Configuring Web Gardens

Applies To: Windows Server 2003, Windows Server 2003 with SP1

To improve availability for a Web site or application, you can increase the number of worker processes servicing the application pool by implementing a Web garden, an application pool that uses more than one worker process on a single computer. This might be helpful if you have already configured a single-application application pool and need to improve availability.

Creating a Web garden for an application pool enhances performance by providing the following benefits:

  • Robust processing of requests: When a worker process in an application pool is tied up (for example, when a script engine stops responding), other worker processes can accept and process requests for the application pool.

  • Reduced contention for resources: When a Web garden reaches a steady state, each new TCP/IP connection is assigned, according to a round-robin scheme, to a worker process in the Web garden. This helps smooth out workloads and reduce contention for resources that are bound to a worker process.

As a best practice, create Web gardens only for Web applications that meet the following criteria:

  • The application runs multi-instantiated, so that a different instance of the application can be assigned to each worker process.

  • The Web application is not CPU-intensive. If the CPU is the bottleneck, then adding worker processes cannot help improve performance.

  • The application is subject to synchronous high latency. For example, if an application calls a back-end database and the response is slow, then a Web garden supports other concurrent connections without waiting for the slow connection to complete.

Because Web gardens enable the use of multiple processes, all processes have their own copy of application state, in-process session state, caches, and static data. Web gardens are not advantageous for applications that depend on application state. Identify the standard relative performance in a Web garden before you decide whether Web gardens are the best solution for your server.

Note

A Web garden differs from a Web farm, which distributes the load across multiple Web servers.
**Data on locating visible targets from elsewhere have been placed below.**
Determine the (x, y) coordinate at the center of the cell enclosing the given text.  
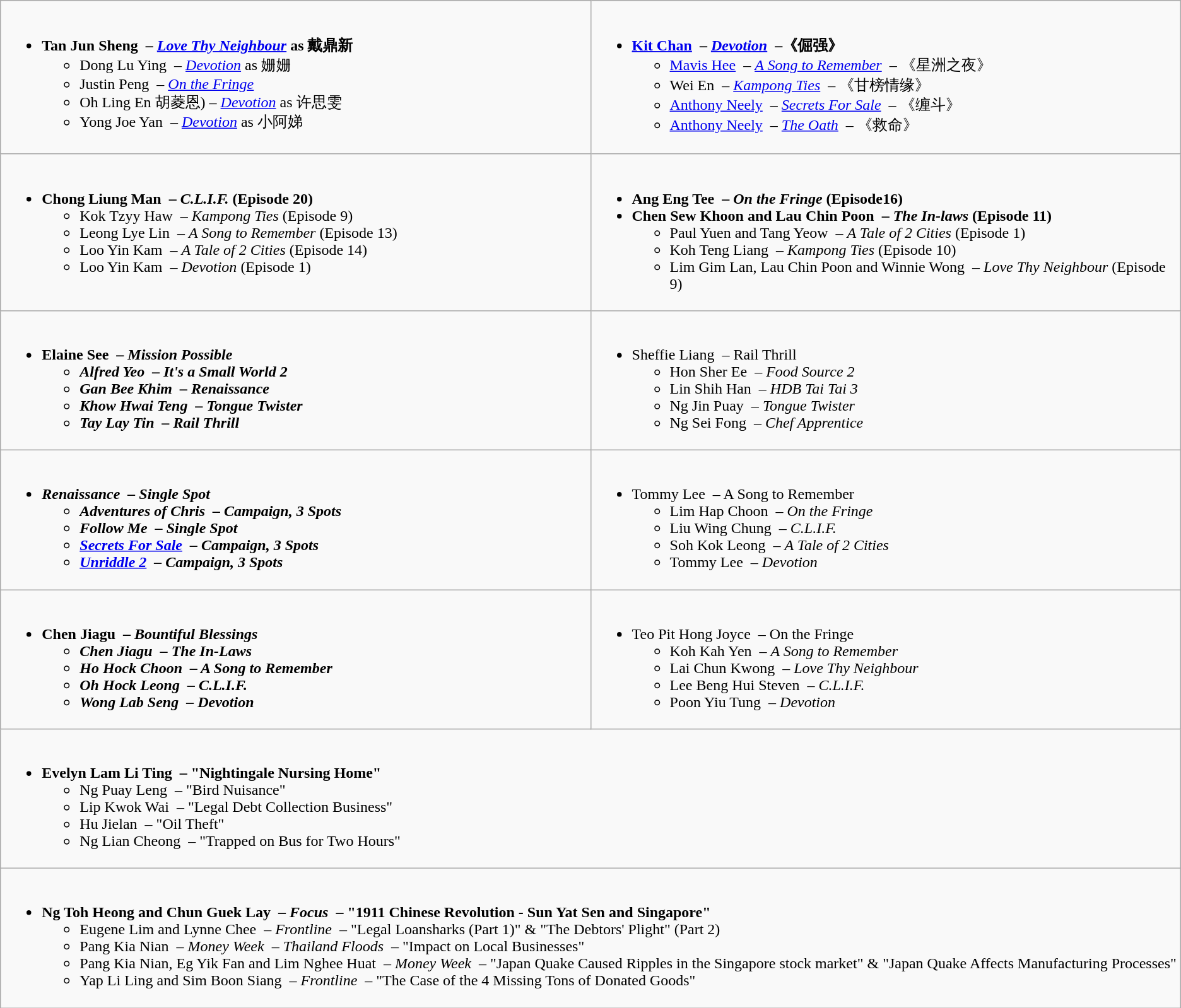
Elaine See – Mission PossibleAlfred Yeo – It's a Small World 2Gan Bee Khim – RenaissanceKhow Hwai Teng – Tongue TwisterTay Lay Tin – Rail Thrill (295, 380)
Chen Jiagu – Bountiful BlessingsChen Jiagu – The In-LawsHo Hock Choon – A Song to RememberOh Hock Leong – C.L.I.F.Wong Lab Seng – Devotion (295, 659)
Sheffie Liang – Rail ThrillHon Sher Ee – Food Source 2Lin Shih Han – HDB Tai Tai 3Ng Jin Puay – Tongue TwisterNg Sei Fong – Chef Apprentice (886, 380)
Tommy Lee – A Song to RememberLim Hap Choon – On the FringeLiu Wing Chung – C.L.I.F.Soh Kok Leong – A Tale of 2 CitiesTommy Lee – Devotion (886, 520)
Pinpoint the cell where the given text exists, returning its (X, Y) midpoint coordinate. 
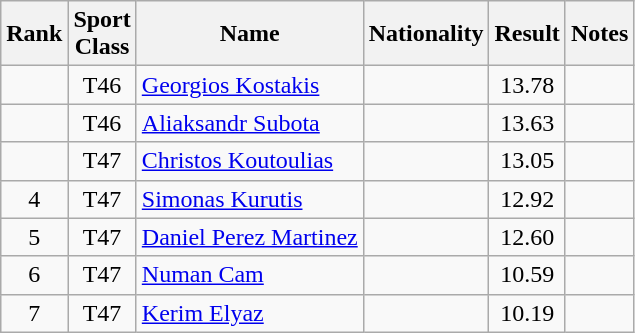
SportClass (102, 34)
Kerim Elyaz (250, 313)
10.59 (527, 275)
13.78 (527, 85)
Daniel Perez Martinez (250, 237)
Aliaksandr Subota (250, 123)
10.19 (527, 313)
7 (34, 313)
Christos Koutoulias (250, 161)
Result (527, 34)
Nationality (426, 34)
13.63 (527, 123)
Notes (599, 34)
13.05 (527, 161)
Georgios Kostakis (250, 85)
12.60 (527, 237)
5 (34, 237)
Rank (34, 34)
6 (34, 275)
Simonas Kurutis (250, 199)
4 (34, 199)
Name (250, 34)
12.92 (527, 199)
Numan Cam (250, 275)
For the text-containing cell, return its midpoint in (x, y) coordinate format. 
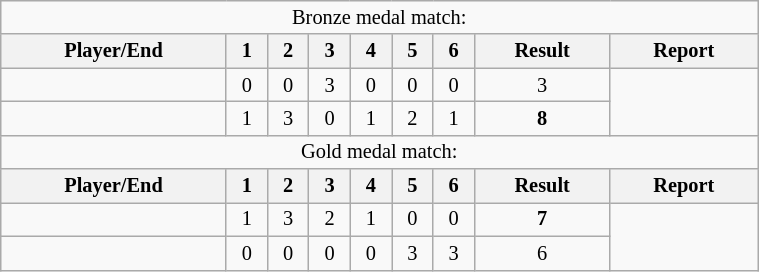
Bronze medal match: (380, 17)
7 (542, 219)
8 (542, 118)
Gold medal match: (380, 152)
Identify which cell holds the provided text, then report its [X, Y] central coordinate. 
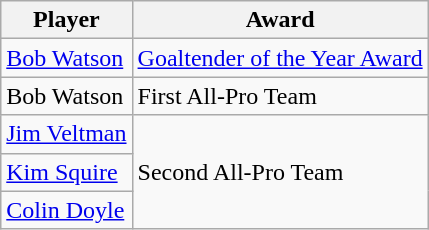
Jim Veltman [66, 134]
Kim Squire [66, 172]
Award [280, 20]
Goaltender of the Year Award [280, 58]
Second All-Pro Team [280, 172]
Player [66, 20]
First All-Pro Team [280, 96]
Colin Doyle [66, 210]
Locate the cell with the specified text and output its [x, y] center coordinate. 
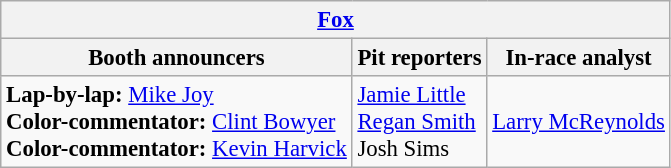
Pit reporters [420, 58]
Larry McReynolds [578, 122]
Lap-by-lap: Mike JoyColor-commentator: Clint BowyerColor-commentator: Kevin Harvick [176, 122]
Jamie LittleRegan SmithJosh Sims [420, 122]
Fox [336, 20]
In-race analyst [578, 58]
Booth announcers [176, 58]
Detect which cell encompasses the target text, then output its (X, Y) center coordinate. 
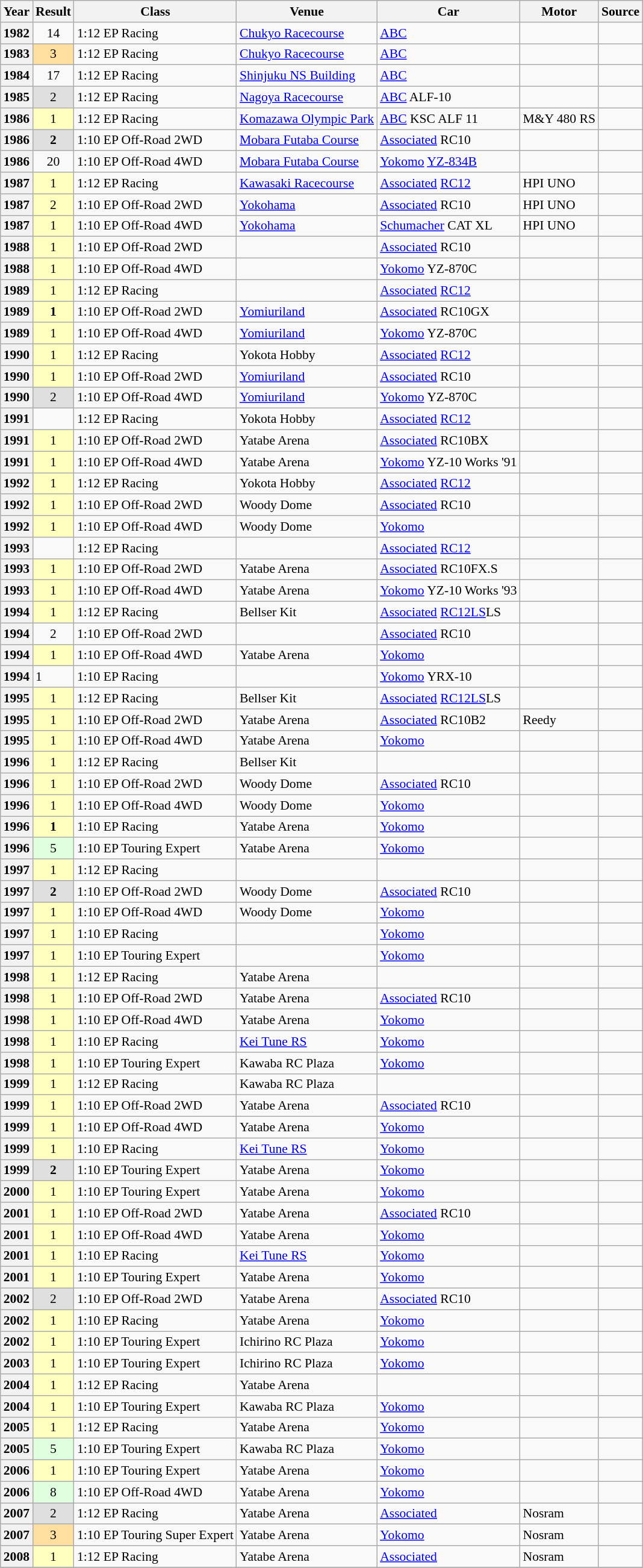
Kawasaki Racecourse (307, 183)
Yokomo YRX-10 (448, 677)
1:10 EP Touring Super Expert (155, 1535)
Car (448, 11)
Shinjuku NS Building (307, 76)
Yokomo YZ-10 Works '93 (448, 591)
ABC KSC ALF 11 (448, 119)
Source (620, 11)
M&Y 480 RS (559, 119)
14 (53, 33)
Associated RC10FX.S (448, 569)
Motor (559, 11)
Associated RC10B2 (448, 719)
1985 (17, 98)
8 (53, 1491)
20 (53, 162)
Yokomo YZ-10 Works '91 (448, 462)
Venue (307, 11)
Class (155, 11)
2008 (17, 1556)
Komazawa Olympic Park (307, 119)
Reedy (559, 719)
1984 (17, 76)
Nagoya Racecourse (307, 98)
1982 (17, 33)
Associated RC10GX (448, 312)
2003 (17, 1363)
Associated RC10BX (448, 441)
2000 (17, 1191)
17 (53, 76)
Year (17, 11)
1983 (17, 54)
ABC ALF-10 (448, 98)
Yokomo YZ-834B (448, 162)
Result (53, 11)
Schumacher CAT XL (448, 226)
From the cell containing the given text, extract its center point as (X, Y) coordinate. 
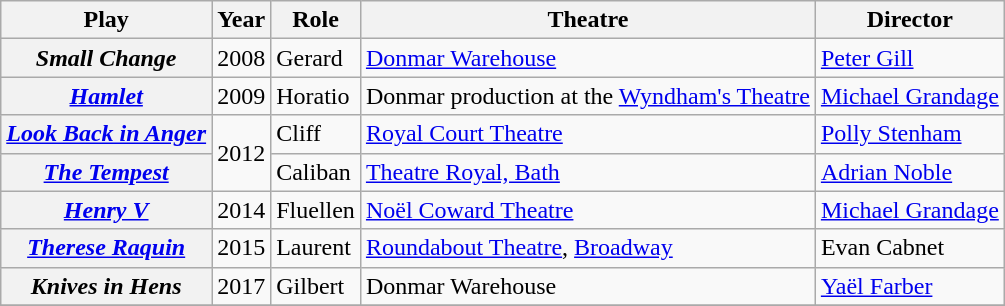
Caliban (316, 172)
Adrian Noble (910, 172)
Fluellen (316, 210)
Year (242, 20)
Hamlet (106, 96)
2009 (242, 96)
Therese Raquin (106, 248)
Knives in Hens (106, 286)
Noël Coward Theatre (588, 210)
Evan Cabnet (910, 248)
Theatre (588, 20)
2017 (242, 286)
Theatre Royal, Bath (588, 172)
Role (316, 20)
Laurent (316, 248)
Cliff (316, 134)
The Tempest (106, 172)
Gerard (316, 58)
Small Change (106, 58)
Look Back in Anger (106, 134)
2012 (242, 153)
Polly Stenham (910, 134)
Roundabout Theatre, Broadway (588, 248)
Horatio (316, 96)
Director (910, 20)
2014 (242, 210)
Donmar production at the Wyndham's Theatre (588, 96)
2008 (242, 58)
Yaël Farber (910, 286)
2015 (242, 248)
Royal Court Theatre (588, 134)
Peter Gill (910, 58)
Henry V (106, 210)
Gilbert (316, 286)
Play (106, 20)
Scan for the cell matching the given text and deliver its [X, Y] coordinate at center. 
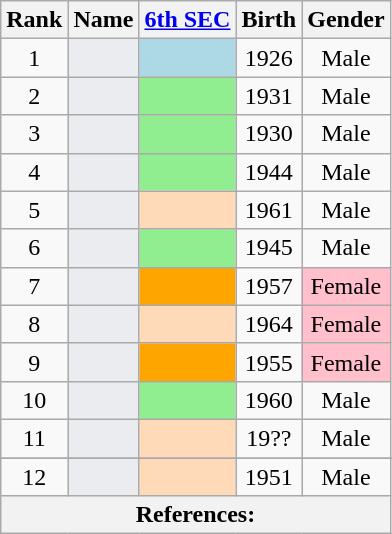
11 [34, 438]
1931 [269, 96]
1926 [269, 58]
1957 [269, 286]
10 [34, 400]
Birth [269, 20]
2 [34, 96]
7 [34, 286]
1 [34, 58]
1955 [269, 362]
19?? [269, 438]
12 [34, 477]
1945 [269, 248]
4 [34, 172]
1951 [269, 477]
1960 [269, 400]
1930 [269, 134]
Name [104, 20]
References: [196, 515]
Rank [34, 20]
Gender [346, 20]
5 [34, 210]
3 [34, 134]
1944 [269, 172]
9 [34, 362]
8 [34, 324]
6th SEC [188, 20]
1964 [269, 324]
6 [34, 248]
1961 [269, 210]
Identify which cell holds the provided text, then report its (x, y) central coordinate. 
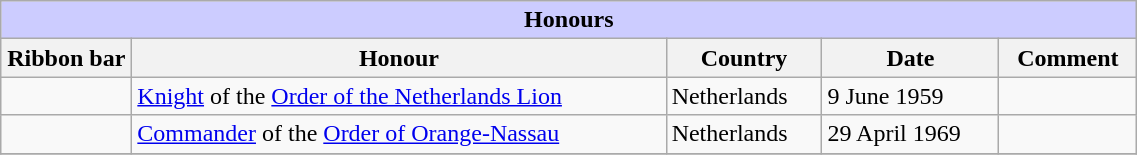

You can design Web farms to provide your applications with the highest availability. For more information about Web farms, see Scalability.

By default, the Web garden feature is disabled in IISĀ 6.0, and the default number of worker processes assigned to an application pool is set to 1. You can enable Web garden functionality by setting the number of worker processes assigned to an application pool to a number greater than 1.

For information about how to configure a Web garden by using IIS Manager, see Configure Application Pool Performance. For information about how to configure a Web garden by using a command-line procedure or scripts, see the MaxProcesses Metabase Property.